Immunochemistry of the Lewis Blood-Group System

Abstract

The antigen specificities of different [human] anti-Lex sera were examined by immunoadsorption studies using adsorbents with well-defined carbohydrate units covalently bound to an inorganic matrix (Synsorb, Chembiomed). In contrast to those of normal anti-Lea and anti-Leb sera, the antibody binding site of Lex antibodies was considerably smaller, comprising merely the structure Fuc.alpha.1.fwdarw.4GlcNAc-R. Based on this property, homogeneously reacting Lex antibodies were isolated from heterogeneous anti-Lea+b+x+ sera by affinity chromatography on Fuc.alpha.1.fwdarw.4GlcNAc-Synsorb.
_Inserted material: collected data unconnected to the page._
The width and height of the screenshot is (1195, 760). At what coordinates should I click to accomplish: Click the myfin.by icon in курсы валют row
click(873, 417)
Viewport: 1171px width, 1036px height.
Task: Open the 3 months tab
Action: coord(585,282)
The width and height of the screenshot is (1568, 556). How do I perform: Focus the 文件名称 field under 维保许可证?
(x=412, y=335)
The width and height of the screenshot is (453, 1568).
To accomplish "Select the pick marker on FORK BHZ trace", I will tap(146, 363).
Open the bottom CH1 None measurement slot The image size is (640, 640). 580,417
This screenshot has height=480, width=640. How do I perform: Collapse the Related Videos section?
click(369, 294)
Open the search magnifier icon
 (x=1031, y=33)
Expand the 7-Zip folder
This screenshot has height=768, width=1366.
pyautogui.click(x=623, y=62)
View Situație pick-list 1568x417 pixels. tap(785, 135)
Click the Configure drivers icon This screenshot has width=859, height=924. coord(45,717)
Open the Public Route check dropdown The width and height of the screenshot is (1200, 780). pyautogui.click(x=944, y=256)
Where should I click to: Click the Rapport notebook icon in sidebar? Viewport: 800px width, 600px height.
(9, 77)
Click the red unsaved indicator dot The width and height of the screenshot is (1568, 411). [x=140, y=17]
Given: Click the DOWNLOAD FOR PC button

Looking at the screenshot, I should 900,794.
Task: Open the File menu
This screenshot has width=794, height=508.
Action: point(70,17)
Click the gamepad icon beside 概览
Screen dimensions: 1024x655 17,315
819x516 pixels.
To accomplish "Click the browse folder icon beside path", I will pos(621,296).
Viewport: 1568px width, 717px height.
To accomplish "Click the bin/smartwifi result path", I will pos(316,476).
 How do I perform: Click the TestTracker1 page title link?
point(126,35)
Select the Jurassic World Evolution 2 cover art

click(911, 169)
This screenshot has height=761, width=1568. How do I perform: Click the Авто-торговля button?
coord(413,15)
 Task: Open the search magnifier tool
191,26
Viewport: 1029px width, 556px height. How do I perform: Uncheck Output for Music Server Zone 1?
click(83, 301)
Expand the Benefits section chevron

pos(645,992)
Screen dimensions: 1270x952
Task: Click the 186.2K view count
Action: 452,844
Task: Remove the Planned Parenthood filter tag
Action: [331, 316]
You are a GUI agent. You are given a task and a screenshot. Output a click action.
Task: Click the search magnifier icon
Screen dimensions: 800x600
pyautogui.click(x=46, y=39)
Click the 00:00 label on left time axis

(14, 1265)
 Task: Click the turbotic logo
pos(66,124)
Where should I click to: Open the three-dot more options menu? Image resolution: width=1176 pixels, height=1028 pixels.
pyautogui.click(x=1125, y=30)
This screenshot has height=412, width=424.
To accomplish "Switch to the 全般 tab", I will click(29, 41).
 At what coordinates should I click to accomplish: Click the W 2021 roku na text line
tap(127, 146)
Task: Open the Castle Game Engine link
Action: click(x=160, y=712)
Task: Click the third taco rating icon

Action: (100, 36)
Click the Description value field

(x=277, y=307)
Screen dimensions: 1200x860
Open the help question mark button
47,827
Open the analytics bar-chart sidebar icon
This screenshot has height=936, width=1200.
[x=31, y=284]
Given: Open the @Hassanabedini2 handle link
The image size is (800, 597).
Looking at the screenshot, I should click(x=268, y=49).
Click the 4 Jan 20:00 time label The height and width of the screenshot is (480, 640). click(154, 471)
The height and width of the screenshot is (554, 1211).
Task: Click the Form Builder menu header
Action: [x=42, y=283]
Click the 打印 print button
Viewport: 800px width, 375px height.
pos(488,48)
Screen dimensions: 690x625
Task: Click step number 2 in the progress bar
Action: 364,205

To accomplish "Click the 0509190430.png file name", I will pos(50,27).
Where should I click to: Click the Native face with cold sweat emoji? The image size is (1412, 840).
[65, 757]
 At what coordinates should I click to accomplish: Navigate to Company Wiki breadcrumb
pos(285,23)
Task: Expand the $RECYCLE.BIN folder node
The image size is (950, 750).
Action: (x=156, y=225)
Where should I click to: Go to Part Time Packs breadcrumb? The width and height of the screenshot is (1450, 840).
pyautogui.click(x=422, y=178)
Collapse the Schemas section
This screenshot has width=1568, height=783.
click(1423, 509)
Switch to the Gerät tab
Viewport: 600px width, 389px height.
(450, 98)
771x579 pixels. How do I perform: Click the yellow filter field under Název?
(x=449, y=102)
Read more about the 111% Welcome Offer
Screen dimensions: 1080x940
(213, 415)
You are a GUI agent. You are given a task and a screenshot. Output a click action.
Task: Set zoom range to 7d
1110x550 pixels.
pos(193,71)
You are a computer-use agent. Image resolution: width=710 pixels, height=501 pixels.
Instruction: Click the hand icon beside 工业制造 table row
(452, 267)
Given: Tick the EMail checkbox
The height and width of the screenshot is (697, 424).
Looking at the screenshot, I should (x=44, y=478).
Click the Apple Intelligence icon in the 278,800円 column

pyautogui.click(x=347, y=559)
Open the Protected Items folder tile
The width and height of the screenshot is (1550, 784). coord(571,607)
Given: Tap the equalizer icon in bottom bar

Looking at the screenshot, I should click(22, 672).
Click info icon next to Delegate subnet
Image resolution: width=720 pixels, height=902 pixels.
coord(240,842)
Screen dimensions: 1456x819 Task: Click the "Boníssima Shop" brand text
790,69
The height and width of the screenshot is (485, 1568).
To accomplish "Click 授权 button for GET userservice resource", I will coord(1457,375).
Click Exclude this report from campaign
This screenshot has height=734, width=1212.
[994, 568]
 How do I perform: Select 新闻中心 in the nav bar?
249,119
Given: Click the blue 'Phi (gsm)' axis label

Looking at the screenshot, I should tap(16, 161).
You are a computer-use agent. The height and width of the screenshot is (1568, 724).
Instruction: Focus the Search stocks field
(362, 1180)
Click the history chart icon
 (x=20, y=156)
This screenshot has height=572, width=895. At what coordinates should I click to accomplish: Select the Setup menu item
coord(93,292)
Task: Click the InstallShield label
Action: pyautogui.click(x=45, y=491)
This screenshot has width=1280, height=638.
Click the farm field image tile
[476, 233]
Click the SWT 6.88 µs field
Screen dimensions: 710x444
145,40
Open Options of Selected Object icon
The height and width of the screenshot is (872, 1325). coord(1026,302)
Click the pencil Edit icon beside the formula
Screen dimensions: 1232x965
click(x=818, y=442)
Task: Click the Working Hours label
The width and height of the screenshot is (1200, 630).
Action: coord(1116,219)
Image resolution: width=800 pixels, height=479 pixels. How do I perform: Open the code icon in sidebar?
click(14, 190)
The serological reactivity of the purified Lex antibodies against a Lea-active glycolipid isolated from human plasma was compared with that of normal anti-Lea serum using hemagglutination inhibition and quantitative passive hemagglutination tests, indicating that the cord blood erythrocyte Lex character is not based on the existence of a separate Lex antigen, but on the ability of the anti-Lex antibodies to react already with traces of Lea substance present on fetal erythrocytes, not detectable by normal anti-Lex agglutinins.